▶ **提示された課題**: 「The width and height of the screenshot is (1460, 797).」を含む行から始め、「Viewport: 1155px width, 590px」を含む行で終わる範囲を、両端の行も含めて一字一句違えずに書き写してください。

▶ **元の項目**:

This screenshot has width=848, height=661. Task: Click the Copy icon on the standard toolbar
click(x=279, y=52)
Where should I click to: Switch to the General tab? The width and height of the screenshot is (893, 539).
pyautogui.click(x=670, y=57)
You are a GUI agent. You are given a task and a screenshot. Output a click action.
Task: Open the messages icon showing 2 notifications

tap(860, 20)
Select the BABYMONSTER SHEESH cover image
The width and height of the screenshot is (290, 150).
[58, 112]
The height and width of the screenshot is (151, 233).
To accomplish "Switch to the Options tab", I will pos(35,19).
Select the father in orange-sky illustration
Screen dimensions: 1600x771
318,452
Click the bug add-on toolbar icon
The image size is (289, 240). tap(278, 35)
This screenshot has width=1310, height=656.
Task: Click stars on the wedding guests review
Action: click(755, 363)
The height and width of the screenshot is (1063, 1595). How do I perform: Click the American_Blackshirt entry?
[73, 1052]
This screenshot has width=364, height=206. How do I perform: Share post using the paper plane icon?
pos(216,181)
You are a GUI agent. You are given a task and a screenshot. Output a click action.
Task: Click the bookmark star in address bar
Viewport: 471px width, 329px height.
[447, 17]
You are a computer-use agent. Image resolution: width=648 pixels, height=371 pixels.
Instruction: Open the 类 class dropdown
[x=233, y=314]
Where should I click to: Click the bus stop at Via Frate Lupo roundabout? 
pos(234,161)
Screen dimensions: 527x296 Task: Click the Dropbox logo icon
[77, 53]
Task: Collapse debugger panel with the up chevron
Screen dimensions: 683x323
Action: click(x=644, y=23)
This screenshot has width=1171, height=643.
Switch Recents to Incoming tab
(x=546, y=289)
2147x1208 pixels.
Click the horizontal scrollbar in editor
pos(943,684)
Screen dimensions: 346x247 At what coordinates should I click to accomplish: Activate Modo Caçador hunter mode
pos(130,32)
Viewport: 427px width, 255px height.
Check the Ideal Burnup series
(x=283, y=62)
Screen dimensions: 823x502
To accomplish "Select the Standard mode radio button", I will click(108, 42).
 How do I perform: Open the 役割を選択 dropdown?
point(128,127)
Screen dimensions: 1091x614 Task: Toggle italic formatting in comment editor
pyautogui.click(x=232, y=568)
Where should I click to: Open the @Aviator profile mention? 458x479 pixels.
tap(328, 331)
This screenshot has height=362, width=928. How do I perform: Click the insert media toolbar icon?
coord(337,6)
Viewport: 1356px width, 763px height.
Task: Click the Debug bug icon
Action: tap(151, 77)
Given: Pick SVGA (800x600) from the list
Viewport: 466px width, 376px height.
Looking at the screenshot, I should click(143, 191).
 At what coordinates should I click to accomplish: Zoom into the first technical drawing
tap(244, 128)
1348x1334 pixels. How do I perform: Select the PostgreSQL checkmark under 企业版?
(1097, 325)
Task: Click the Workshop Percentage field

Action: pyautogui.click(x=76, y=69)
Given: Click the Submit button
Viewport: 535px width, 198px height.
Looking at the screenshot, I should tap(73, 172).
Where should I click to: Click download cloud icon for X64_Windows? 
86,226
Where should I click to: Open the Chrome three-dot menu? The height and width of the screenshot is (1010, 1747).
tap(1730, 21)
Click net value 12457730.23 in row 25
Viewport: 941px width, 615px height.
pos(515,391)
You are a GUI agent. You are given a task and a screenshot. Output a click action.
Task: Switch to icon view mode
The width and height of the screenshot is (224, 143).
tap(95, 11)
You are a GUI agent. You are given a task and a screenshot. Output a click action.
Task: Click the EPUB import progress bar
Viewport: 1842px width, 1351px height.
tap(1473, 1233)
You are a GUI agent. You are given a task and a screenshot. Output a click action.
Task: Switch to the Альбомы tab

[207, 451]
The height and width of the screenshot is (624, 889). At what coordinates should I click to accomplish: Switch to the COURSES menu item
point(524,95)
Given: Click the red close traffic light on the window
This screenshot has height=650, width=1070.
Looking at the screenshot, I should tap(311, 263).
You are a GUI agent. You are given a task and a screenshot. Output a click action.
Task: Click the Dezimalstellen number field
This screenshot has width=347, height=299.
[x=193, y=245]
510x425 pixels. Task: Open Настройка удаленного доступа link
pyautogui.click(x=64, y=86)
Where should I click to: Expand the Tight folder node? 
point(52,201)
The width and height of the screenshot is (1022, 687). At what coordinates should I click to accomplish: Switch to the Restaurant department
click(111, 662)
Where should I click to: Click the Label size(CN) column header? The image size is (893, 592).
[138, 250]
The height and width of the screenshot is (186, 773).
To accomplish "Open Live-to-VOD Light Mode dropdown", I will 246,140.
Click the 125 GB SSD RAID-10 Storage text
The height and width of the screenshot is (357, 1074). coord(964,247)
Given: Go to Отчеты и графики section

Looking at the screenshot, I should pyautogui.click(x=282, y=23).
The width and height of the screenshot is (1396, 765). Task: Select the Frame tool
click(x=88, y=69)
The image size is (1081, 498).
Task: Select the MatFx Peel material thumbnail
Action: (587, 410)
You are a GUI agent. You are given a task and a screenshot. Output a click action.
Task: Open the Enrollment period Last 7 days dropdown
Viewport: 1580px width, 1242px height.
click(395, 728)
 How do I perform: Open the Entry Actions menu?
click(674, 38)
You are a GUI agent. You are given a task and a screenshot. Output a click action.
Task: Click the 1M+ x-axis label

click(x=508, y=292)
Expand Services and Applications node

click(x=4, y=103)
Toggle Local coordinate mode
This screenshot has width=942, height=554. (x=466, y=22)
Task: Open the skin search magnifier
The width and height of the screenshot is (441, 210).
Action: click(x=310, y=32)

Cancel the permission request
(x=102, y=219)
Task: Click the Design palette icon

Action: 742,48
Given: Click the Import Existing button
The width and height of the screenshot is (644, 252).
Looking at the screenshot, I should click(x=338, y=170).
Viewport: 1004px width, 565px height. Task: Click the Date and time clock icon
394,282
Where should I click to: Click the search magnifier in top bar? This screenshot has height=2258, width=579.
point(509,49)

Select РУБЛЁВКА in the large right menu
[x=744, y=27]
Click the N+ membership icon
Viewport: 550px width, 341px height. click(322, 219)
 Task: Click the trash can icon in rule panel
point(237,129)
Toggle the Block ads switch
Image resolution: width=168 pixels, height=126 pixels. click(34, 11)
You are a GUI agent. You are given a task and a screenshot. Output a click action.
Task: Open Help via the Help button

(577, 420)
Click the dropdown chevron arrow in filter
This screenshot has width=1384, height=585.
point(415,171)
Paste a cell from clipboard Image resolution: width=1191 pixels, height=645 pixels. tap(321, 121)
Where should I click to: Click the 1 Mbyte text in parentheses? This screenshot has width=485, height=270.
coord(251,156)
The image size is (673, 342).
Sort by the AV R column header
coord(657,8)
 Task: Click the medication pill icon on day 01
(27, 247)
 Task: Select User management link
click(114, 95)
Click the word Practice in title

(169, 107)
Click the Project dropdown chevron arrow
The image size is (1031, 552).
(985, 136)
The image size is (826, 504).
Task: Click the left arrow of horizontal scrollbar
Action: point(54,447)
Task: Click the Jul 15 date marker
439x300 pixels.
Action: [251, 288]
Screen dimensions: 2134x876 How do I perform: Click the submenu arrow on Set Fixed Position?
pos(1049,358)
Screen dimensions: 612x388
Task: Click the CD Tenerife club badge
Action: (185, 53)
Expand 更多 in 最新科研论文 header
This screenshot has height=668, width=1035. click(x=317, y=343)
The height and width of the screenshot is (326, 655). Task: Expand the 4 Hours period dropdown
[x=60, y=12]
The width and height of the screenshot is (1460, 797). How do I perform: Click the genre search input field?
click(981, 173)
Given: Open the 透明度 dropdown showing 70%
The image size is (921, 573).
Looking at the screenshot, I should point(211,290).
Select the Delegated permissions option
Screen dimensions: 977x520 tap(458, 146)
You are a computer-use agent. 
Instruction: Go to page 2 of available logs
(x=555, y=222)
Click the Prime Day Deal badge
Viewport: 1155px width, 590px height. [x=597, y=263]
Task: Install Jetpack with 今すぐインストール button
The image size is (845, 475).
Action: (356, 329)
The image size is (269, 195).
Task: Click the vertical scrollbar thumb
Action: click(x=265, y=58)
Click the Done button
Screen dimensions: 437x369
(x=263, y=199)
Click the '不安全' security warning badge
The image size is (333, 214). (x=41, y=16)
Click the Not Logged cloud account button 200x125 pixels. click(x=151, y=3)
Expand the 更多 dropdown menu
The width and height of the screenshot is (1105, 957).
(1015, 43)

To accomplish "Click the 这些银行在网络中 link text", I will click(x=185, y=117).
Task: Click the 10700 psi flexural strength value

▶ **期待される解答**:
The width and height of the screenshot is (1460, 797). How do I perform: Click the genre search input field?
click(981, 173)
Given: Open the 透明度 dropdown showing 70%
The image size is (921, 573).
Looking at the screenshot, I should point(211,290).
Select the Delegated permissions option
Screen dimensions: 977x520 tap(458, 146)
You are a computer-use agent. 
Instruction: Go to page 2 of available logs
(x=555, y=222)
Click the Prime Day Deal badge
Viewport: 1155px width, 590px height. [x=597, y=263]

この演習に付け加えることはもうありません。